One could not do a film about Clark Gable without mentioning Gone With The Wind.
The cast included:
Clark Gable .... Rhett Butler
Vivien Leigh .... Scarlett O'Hara
Leslie Howard .... Ashley Wilkes
Olivia de Havilland .... Melanie Hamilton
Thomas Mitchell .... Gerald O'Hara
Barbara O'Neil .... Ellen O'Hara (as Barbara O'Neill)
Evelyn Keyes .... Suellen O'Hara
Ann Rutherford .... Carreen O'Hara
George Reeves .... Stuart Tarleton
Fred Crane .... Brent Tarleton
Hattie McDaniel .... Mammy
Oscar Polk .... Pork
Butterfly McQueen .... Prissy
Victor Jory .... Jonas Wilkerson (the overseer)

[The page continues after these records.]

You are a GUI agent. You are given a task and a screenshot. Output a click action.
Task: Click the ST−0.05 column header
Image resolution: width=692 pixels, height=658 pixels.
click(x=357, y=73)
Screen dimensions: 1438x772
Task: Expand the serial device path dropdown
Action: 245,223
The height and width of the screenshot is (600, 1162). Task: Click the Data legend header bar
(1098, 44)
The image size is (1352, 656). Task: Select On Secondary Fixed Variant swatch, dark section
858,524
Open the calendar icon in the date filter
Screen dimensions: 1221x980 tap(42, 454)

Everett Brown .... Big Sam
Some think this film is the best ever made. I'm not sure I'd agree, but it certainly has been the most popular and is truly a great American film. Filmed by David O. Selznick and starring the best that Hollywood could offer this film is probably the best known American film. Selznick was required to give MGM the distribution rights in exchange for the use of Clark Gable and $1,250,000 in financing.
Before casting had actually started, Margaret Mitchell was asked (during an interview) who, she felt, should play Rhett Butler. She replied (in all seriousness), "Groucho Marx." Well the public certainly thought differently because it was considered by most that Gable was the only one who could play Rhett Butler.
Clark Gable was reluctant to play the part, he felt that he wasn't up to meeting everyone's idea of Rhett Butler and his past experience with playing historical figures, like the doomed Parnell wasn't good. He agreed to do it so that he could have time off to marry his love, Carole Lombard.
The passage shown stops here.